When you lie to your compiler, don’t be surprised to get results those differ from what you expect.
In this case, the coder promised his/her compiler the value of “value” won’t be changed, as it was declared const.
Therefore our best friend (yes, the compiler) who trusted the coder, thought “hey, I could cache this value in a register and not fetch it from RAM every time I reference it”, i.e. optimization.
If we change the code in the link slightly, so that function funcC would print *value before the assignment, one would see that the value of *value had actually been modified by function funcA. However, the modification was not visible in main, because the compiler was lied to as the coder explicitly told it that there would be no modification to value.
In the body of function funcC, though value was declared as a pointer to const instance, the compiler was smart enough to know it was lied to. There was a const_cast and a assignment, therefore, the modification to *value was reflected in the output.

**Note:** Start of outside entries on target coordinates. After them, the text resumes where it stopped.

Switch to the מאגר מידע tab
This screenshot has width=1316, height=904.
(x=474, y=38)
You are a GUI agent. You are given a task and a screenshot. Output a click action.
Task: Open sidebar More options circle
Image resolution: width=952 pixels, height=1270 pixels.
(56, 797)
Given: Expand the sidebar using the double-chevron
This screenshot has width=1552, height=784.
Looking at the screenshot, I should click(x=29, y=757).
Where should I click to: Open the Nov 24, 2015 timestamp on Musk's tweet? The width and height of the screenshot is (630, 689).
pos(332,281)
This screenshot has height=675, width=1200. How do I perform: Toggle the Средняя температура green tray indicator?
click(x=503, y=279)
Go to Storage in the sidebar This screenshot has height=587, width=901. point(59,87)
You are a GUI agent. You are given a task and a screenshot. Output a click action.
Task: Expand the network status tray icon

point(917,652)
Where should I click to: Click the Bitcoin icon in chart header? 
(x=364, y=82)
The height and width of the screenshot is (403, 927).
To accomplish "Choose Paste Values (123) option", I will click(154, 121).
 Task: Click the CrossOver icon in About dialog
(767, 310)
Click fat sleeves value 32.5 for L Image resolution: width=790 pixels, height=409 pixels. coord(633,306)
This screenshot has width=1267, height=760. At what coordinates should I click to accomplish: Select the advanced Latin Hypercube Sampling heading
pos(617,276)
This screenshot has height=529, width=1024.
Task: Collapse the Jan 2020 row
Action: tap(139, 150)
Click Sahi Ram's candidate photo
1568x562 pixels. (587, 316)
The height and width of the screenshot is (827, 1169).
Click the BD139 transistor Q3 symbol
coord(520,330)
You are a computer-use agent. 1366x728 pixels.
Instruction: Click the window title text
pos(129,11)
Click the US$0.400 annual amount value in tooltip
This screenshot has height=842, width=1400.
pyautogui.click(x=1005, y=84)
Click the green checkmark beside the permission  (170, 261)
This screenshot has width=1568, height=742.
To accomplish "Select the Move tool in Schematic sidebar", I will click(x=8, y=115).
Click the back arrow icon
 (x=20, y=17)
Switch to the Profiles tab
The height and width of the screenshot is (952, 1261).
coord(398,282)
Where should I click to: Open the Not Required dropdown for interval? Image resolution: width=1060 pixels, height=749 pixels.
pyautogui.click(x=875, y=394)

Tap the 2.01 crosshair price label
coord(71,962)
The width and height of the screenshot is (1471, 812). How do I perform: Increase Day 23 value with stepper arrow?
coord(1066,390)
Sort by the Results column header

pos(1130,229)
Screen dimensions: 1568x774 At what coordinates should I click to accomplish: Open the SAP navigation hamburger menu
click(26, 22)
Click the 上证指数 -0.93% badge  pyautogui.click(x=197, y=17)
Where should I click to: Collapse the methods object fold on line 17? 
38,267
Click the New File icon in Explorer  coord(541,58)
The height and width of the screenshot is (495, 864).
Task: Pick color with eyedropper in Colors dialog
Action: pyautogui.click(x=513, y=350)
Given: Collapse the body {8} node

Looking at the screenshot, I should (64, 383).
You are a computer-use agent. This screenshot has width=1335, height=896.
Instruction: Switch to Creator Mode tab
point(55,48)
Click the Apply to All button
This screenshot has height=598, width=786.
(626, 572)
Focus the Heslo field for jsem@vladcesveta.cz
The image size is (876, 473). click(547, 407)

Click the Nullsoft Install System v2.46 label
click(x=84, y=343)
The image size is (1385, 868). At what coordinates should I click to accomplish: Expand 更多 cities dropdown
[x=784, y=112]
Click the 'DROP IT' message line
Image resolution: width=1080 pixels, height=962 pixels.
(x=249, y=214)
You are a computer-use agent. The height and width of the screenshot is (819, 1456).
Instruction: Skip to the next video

It is true that C++ provides programming constructs those consume more CPU cycles than it would when done without higher level of abstractions. But, hey, that’s the cost of abstractions, why pay when they are not needed?
Stop laying out your C++ design like Java. Avoid inheritance when possible. Don’t make every member function and destructor virtual without really thinking. They not only increase your run time overhead, they boost the complexity (read coupling) of your code like nothing else.
C++ does every C-style stuff the same way as C does. Not to mention it is capable of more compile time computation than C. I just fail to see how C++ could be slower than C in run time, seriously.